But regardless of the way their sports-fueled anguish manifests itself, Cleveland and Philly fans can commiserate like no other two fan bases. Cleveland’s most recent hopes were crushed in last year’s American League Championship Series. This year, the Phillies have the best shot at a title: better than either city has had since the ‘97 World Series. Lately, I've watched the young Tampa Bay Rays brutalize the Red Sox, only to have the Sox come back miraculously as they so often have done (shudder). That is until the Rays snuffed out those miraculous hopes (unlike what happened last year between the Red Sox and Indians, but it is best not to revisit that). It’s clear the Phils will have their work cut out for them, but with a solid core of studly young players there’s reason for optimism.

Like many Clevelanders, I will be watching the Phightins closely, cheering them on to victory. Because then, and only then, can we as Clevelanders bask in the glory of our first championship since 1964 — the undisputed championship of sports misery.

*Phil Kehres is one of the authors of Excuse Me, Is That Your Blog?

(For other pieces about the Phillies, please see: "Baseball: The Phillies & Knocking Wood;" "Baseball: The Phillies Corner the Brewers & Sabathia," and "Baseball: The Phillies Head to the NLCS.")


Suzie said...

It's great to have scommiseration / support for the Phillies!

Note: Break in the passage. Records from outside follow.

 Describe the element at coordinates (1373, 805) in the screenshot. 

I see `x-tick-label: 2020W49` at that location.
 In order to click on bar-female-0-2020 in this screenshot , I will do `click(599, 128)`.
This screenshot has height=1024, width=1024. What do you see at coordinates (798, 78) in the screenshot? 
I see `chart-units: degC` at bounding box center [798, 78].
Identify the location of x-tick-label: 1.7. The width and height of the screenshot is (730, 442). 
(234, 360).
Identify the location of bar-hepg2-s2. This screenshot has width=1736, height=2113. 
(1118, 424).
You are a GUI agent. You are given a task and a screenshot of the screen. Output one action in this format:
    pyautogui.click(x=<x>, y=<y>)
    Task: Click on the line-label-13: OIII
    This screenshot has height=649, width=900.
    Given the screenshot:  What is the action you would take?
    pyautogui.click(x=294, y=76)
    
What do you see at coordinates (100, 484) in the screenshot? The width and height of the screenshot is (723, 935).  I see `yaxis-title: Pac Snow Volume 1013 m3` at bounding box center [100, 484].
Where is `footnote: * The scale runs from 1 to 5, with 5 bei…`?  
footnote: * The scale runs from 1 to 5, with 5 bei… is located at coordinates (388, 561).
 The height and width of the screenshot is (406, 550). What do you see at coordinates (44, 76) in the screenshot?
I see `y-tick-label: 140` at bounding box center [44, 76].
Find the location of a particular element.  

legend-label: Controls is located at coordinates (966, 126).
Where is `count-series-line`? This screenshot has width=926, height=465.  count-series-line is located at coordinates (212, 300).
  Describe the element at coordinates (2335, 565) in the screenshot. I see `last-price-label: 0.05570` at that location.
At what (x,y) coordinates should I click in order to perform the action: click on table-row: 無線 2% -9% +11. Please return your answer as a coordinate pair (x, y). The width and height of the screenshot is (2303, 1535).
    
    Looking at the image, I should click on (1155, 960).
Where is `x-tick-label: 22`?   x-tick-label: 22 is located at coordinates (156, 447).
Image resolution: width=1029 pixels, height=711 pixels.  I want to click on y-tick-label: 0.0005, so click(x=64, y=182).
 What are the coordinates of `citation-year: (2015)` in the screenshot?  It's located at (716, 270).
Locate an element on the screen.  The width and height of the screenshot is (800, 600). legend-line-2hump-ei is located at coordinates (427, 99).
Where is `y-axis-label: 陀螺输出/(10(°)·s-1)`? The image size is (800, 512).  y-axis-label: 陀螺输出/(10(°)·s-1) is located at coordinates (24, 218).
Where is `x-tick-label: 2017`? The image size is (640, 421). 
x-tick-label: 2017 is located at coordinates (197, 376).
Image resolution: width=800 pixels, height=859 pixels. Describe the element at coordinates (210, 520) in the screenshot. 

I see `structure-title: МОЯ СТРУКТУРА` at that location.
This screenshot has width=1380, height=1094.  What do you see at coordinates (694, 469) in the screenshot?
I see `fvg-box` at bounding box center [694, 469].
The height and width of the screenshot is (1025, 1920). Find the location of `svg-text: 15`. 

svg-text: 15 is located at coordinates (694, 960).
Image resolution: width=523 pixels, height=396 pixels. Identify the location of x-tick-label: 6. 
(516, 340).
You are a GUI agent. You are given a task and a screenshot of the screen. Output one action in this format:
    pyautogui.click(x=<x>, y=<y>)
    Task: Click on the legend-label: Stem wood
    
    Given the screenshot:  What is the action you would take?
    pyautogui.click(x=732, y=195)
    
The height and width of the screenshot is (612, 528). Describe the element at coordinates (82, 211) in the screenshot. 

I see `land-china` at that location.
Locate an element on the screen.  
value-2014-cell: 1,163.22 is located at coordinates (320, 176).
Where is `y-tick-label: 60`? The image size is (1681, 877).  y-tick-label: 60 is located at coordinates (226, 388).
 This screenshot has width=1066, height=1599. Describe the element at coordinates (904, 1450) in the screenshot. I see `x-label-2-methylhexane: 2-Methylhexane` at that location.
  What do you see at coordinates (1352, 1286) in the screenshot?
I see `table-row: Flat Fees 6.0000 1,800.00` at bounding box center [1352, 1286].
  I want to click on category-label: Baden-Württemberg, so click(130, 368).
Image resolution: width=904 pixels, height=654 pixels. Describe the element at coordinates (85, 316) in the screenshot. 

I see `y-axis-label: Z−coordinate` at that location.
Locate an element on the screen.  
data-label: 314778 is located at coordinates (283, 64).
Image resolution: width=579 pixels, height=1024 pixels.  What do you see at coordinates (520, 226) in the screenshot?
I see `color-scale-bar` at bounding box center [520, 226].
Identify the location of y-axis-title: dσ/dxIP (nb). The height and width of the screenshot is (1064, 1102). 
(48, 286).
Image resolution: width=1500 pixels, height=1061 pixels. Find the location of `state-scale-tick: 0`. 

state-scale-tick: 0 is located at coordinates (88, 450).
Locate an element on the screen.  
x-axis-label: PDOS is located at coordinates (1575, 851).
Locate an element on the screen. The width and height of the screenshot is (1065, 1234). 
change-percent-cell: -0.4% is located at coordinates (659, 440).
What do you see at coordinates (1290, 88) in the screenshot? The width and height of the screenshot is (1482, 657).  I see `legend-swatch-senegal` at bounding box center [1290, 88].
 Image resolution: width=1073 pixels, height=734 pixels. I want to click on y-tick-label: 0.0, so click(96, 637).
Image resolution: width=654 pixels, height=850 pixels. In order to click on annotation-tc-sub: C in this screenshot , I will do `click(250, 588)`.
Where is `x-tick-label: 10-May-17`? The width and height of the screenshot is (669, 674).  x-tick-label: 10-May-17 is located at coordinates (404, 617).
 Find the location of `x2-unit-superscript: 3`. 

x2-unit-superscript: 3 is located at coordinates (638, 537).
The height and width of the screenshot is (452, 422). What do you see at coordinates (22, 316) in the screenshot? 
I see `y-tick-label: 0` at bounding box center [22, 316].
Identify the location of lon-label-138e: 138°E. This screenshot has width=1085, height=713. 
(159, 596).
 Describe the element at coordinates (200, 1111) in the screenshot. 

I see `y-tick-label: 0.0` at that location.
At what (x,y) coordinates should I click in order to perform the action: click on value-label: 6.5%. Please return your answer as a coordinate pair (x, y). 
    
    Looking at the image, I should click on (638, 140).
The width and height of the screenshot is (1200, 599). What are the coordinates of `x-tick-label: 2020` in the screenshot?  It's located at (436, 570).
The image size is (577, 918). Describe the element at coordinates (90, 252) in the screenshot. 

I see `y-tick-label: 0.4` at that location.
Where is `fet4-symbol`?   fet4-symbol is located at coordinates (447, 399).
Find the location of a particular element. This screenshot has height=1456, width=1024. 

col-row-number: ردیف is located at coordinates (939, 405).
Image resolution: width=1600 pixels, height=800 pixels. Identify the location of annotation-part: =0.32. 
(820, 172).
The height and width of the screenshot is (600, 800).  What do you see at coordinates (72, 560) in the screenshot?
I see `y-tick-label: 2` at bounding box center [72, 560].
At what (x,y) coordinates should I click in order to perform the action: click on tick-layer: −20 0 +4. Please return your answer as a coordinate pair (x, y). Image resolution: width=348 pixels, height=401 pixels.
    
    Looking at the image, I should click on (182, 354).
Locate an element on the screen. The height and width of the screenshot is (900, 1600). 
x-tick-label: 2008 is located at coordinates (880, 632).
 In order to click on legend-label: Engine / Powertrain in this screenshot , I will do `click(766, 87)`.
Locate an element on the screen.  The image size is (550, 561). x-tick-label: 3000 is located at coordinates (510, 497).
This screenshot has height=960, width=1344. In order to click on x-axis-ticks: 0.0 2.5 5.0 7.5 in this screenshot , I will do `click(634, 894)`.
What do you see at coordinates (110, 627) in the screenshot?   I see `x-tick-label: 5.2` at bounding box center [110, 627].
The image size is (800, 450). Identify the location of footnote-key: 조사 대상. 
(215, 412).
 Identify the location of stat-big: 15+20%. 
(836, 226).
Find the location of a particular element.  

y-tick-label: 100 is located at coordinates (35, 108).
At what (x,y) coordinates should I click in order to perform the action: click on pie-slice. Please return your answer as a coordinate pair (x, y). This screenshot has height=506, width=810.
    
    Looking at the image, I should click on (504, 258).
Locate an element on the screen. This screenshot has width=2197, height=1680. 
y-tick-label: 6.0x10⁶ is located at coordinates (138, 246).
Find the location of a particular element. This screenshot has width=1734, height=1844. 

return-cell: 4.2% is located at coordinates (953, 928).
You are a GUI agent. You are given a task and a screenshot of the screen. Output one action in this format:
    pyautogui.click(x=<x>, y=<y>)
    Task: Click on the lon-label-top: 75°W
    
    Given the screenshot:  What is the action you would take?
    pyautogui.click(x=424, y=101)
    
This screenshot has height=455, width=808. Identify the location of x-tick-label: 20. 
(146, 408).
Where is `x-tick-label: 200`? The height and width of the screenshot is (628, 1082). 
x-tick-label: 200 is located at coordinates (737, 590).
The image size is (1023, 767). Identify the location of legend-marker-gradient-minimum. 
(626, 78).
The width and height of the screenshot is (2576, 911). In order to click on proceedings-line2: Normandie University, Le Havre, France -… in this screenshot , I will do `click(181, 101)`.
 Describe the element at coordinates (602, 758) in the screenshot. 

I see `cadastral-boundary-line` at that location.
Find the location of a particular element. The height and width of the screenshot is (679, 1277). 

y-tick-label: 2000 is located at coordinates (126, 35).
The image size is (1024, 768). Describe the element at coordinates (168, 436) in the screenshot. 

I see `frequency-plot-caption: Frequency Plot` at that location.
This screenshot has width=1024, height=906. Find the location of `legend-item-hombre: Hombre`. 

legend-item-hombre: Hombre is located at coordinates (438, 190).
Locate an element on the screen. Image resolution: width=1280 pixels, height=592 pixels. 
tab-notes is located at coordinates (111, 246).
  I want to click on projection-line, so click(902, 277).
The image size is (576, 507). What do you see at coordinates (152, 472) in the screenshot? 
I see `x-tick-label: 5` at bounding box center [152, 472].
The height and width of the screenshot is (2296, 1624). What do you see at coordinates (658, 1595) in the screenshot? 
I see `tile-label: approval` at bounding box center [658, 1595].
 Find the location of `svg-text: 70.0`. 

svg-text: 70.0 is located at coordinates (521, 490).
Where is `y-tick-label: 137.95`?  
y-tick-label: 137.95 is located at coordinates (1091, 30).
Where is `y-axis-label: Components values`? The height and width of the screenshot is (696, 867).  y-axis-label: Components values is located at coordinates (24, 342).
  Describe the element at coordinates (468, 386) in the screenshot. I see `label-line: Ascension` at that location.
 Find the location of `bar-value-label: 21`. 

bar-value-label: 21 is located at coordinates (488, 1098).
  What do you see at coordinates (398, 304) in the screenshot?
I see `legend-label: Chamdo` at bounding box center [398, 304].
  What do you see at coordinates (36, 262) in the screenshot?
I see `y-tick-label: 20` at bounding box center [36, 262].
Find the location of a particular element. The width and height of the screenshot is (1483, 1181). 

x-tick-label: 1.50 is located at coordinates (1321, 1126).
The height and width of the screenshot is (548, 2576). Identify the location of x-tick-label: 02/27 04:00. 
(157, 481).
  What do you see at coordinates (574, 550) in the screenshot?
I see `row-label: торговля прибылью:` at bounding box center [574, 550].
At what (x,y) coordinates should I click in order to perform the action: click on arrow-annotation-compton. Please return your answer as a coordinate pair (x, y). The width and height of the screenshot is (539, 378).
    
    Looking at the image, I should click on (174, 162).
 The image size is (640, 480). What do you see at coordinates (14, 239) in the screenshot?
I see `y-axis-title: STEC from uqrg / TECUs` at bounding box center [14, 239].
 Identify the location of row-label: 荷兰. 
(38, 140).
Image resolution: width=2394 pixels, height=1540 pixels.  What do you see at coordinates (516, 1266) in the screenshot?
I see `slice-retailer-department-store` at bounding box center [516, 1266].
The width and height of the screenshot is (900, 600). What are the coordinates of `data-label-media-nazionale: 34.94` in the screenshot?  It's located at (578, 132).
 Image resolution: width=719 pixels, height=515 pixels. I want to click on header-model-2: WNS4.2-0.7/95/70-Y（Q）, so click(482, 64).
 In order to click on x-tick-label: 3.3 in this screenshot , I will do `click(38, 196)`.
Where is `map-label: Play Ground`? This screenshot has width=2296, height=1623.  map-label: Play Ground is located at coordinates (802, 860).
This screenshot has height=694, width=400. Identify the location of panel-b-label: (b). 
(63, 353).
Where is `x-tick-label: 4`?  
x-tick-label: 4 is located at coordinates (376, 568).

I still feel like I should explain the Santa Claus incident... the guy who was supposed to play Santa that day was sick, so they had a fan dress up instead. The fan had been tailgating since the early hours of the morning, and was wasted. He's quoted in the book "If Football's a Religion why don't we have a Prayer?" as saying that since he was drunk and did a horrible job as Santa, he actually deserved to be booed. And thought it was really funny.

Bradford said...

I'd like to toss a D battery of love and shared misery right back at all you long-suffering Cleveland fans. I'll even aim for a non-vital organ.


Turk said...

Appreciate the sentiment, Bradford. Hope you cans can pull this out as you head back to CBB.